In full and without alteration, write out the records.

────

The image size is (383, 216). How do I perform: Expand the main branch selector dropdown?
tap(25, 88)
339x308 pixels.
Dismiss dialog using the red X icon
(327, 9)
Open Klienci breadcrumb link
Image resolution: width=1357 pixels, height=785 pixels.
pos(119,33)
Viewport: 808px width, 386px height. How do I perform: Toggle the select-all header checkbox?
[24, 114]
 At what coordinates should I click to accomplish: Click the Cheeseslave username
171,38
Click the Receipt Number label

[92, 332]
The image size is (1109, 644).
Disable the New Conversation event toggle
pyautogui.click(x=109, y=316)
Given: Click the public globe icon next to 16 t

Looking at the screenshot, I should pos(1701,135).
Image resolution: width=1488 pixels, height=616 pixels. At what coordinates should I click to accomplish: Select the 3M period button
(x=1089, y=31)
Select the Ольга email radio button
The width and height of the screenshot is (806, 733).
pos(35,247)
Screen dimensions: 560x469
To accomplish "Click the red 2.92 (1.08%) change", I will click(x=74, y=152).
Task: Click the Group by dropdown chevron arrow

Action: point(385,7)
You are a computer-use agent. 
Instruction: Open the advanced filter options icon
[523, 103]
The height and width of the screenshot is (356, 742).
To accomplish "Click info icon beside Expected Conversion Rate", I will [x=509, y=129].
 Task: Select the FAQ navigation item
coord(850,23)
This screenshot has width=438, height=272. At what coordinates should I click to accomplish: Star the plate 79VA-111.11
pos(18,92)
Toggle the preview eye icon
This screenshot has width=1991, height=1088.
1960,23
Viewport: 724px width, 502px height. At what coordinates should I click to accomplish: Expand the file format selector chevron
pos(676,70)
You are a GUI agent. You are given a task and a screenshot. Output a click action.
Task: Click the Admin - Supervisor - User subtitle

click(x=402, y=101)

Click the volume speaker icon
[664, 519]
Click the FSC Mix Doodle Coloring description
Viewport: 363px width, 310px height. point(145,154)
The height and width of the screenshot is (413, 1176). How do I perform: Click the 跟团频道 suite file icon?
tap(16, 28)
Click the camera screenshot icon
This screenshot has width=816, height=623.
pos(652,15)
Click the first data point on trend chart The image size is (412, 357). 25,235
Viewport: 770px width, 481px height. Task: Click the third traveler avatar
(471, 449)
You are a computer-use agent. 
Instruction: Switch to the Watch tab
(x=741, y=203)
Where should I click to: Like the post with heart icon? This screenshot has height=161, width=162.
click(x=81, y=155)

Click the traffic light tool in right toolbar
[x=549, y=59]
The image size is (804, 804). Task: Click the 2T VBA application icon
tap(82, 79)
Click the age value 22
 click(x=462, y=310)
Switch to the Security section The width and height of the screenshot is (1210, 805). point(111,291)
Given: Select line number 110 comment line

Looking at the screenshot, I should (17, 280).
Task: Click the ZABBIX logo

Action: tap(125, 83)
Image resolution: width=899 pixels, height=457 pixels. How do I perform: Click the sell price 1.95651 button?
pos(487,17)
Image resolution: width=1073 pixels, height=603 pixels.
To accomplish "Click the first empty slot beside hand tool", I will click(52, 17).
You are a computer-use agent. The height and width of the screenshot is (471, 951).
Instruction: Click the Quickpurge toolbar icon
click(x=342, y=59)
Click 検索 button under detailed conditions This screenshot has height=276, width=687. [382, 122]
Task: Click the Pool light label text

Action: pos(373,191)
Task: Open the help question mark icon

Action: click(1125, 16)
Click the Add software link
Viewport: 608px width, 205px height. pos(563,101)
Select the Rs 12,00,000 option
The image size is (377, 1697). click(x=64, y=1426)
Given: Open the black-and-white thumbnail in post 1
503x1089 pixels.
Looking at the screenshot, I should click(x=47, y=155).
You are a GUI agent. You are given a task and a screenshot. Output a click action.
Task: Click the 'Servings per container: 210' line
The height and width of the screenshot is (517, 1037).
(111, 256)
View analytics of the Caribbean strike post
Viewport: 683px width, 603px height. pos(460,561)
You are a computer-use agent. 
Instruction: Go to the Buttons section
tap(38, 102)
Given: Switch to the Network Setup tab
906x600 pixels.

────

RESPONSE TO THIS TASK
The image size is (383, 216). How do I perform: Expand the main branch selector dropdown?
tap(25, 88)
339x308 pixels.
Dismiss dialog using the red X icon
(327, 9)
Open Klienci breadcrumb link
Image resolution: width=1357 pixels, height=785 pixels.
pos(119,33)
Viewport: 808px width, 386px height. How do I perform: Toggle the select-all header checkbox?
[24, 114]
 At what coordinates should I click to accomplish: Click the Cheeseslave username
171,38
Click the Receipt Number label

[92, 332]
The image size is (1109, 644).
Disable the New Conversation event toggle
pyautogui.click(x=109, y=316)
Given: Click the public globe icon next to 16 t

Looking at the screenshot, I should pos(1701,135).
Image resolution: width=1488 pixels, height=616 pixels. At what coordinates should I click to accomplish: Select the 3M period button
(x=1089, y=31)
Select the Ольга email radio button
The width and height of the screenshot is (806, 733).
pos(35,247)
Screen dimensions: 560x469
To accomplish "Click the red 2.92 (1.08%) change", I will click(x=74, y=152).
Task: Click the Group by dropdown chevron arrow

Action: point(385,7)
You are a computer-use agent. 
Instruction: Open the advanced filter options icon
[523, 103]
The height and width of the screenshot is (356, 742).
To accomplish "Click info icon beside Expected Conversion Rate", I will [x=509, y=129].
 Task: Select the FAQ navigation item
coord(850,23)
This screenshot has width=438, height=272. At what coordinates should I click to accomplish: Star the plate 79VA-111.11
pos(18,92)
Toggle the preview eye icon
This screenshot has width=1991, height=1088.
1960,23
Viewport: 724px width, 502px height. At what coordinates should I click to accomplish: Expand the file format selector chevron
pos(676,70)
You are a GUI agent. You are given a task and a screenshot. Output a click action.
Task: Click the Admin - Supervisor - User subtitle

click(x=402, y=101)

Click the volume speaker icon
[664, 519]
Click the FSC Mix Doodle Coloring description
Viewport: 363px width, 310px height. point(145,154)
The height and width of the screenshot is (413, 1176). How do I perform: Click the 跟团频道 suite file icon?
tap(16, 28)
Click the camera screenshot icon
This screenshot has width=816, height=623.
pos(652,15)
Click the first data point on trend chart The image size is (412, 357). 25,235
Viewport: 770px width, 481px height. Task: Click the third traveler avatar
(471, 449)
You are a computer-use agent. 
Instruction: Switch to the Watch tab
(x=741, y=203)
Where should I click to: Like the post with heart icon? This screenshot has height=161, width=162.
click(x=81, y=155)

Click the traffic light tool in right toolbar
[x=549, y=59]
The image size is (804, 804). Task: Click the 2T VBA application icon
tap(82, 79)
Click the age value 22
 click(x=462, y=310)
Switch to the Security section The width and height of the screenshot is (1210, 805). point(111,291)
Given: Select line number 110 comment line

Looking at the screenshot, I should (17, 280).
Task: Click the ZABBIX logo

Action: tap(125, 83)
Image resolution: width=899 pixels, height=457 pixels. How do I perform: Click the sell price 1.95651 button?
pos(487,17)
Image resolution: width=1073 pixels, height=603 pixels.
To accomplish "Click the first empty slot beside hand tool", I will click(52, 17).
You are a computer-use agent. The height and width of the screenshot is (471, 951).
Instruction: Click the Quickpurge toolbar icon
click(x=342, y=59)
Click 検索 button under detailed conditions This screenshot has height=276, width=687. [382, 122]
Task: Click the Pool light label text

Action: pos(373,191)
Task: Open the help question mark icon

Action: click(1125, 16)
Click the Add software link
Viewport: 608px width, 205px height. pos(563,101)
Select the Rs 12,00,000 option
The image size is (377, 1697). click(x=64, y=1426)
Given: Open the black-and-white thumbnail in post 1
503x1089 pixels.
Looking at the screenshot, I should click(x=47, y=155).
You are a GUI agent. You are given a task and a screenshot. Output a click action.
Task: Click the 'Servings per container: 210' line
The height and width of the screenshot is (517, 1037).
(111, 256)
View analytics of the Caribbean strike post
Viewport: 683px width, 603px height. pos(460,561)
You are a computer-use agent. 
Instruction: Go to the Buttons section
tap(38, 102)
Given: Switch to the Network Setup tab
906x600 pixels.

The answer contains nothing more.